*GIVEN TASK*.
Echo every one of the following records back verbatim, line for line, with no changes.

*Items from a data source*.

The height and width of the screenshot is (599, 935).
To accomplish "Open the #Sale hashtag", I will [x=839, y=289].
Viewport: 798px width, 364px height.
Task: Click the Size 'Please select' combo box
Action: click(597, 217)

*TASK OUTPUT*.
The height and width of the screenshot is (599, 935).
To accomplish "Open the #Sale hashtag", I will [x=839, y=289].
Viewport: 798px width, 364px height.
Task: Click the Size 'Please select' combo box
Action: click(597, 217)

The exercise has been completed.